Pasal 22
BAB 2 — JENIS, STANDAR, DAN KEBUTUHAN PERLENGKAPAN PENYELENGGARAAN PEMILU
(1) Formulir sebagaimana dimaksud dalam Pasal 5 huruf i digunakan oleh KPPS/KPPSLN, PPS, PPK/PPLN, KPU/KIP Kabupaten/Kota, KPU Provinsi/KIP Aceh dalam
pemungutan dan penghitungan suara serta rekapitulasi hasil penghitungan perolehan suara. (2) Formulir sebagaimana dimaksud pada ayat (1) digunakan dengan ketentuan sebagai berikut: a. KPPS/KPPSLN menggunakan formulir Model C/formulir Model C LN; b. PPS menggunakan formulir Model D; c. PPK menggunakan formulir Model DA dan DAA; d. PPLN menggunakan formulir Model D-LN; e. KPU/KIP Kabupaten/Kota menggunakan formulir Model DB dan EB; f. KPU Provinsi/KIP Aceh menggunakan formulir Model DC, EA, dan EC; dan g.
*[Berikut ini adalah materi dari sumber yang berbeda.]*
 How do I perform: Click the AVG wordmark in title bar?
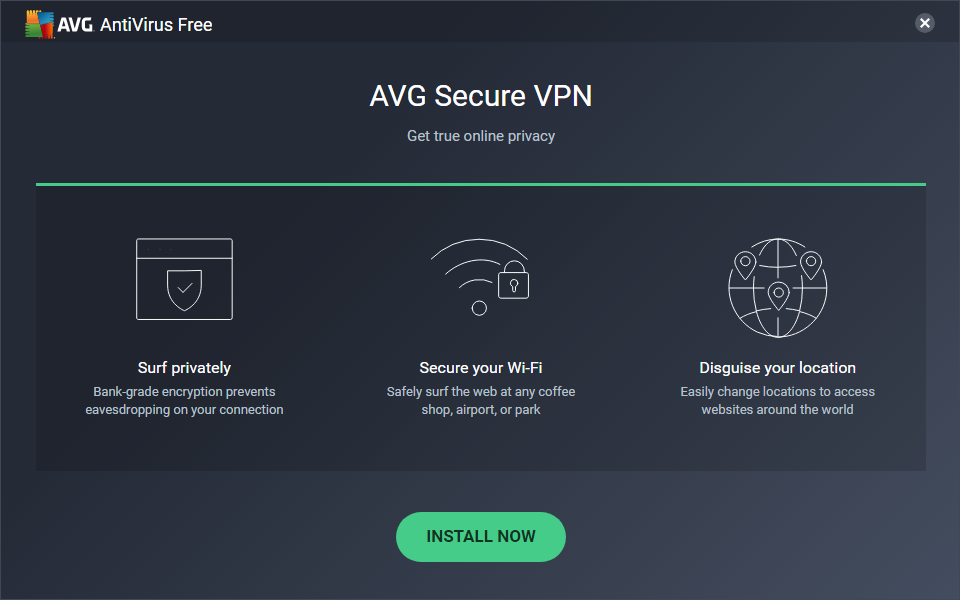(75, 24)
KPU menggunakan formulir Model DD, E, dan ED. (3) Sebagai penanda keaslian formulir sebagaimana dimaksud pada ayat (1) terdapat 1 (satu) rangkap formulir yang diberi tanda khusus berupa hologram. (4) Ketentuan lebih lanjut mengenai bentuk, ukuran, spesifikasi teknis, dan jumlah hologram ditetapkan dengan Keputusan KPU.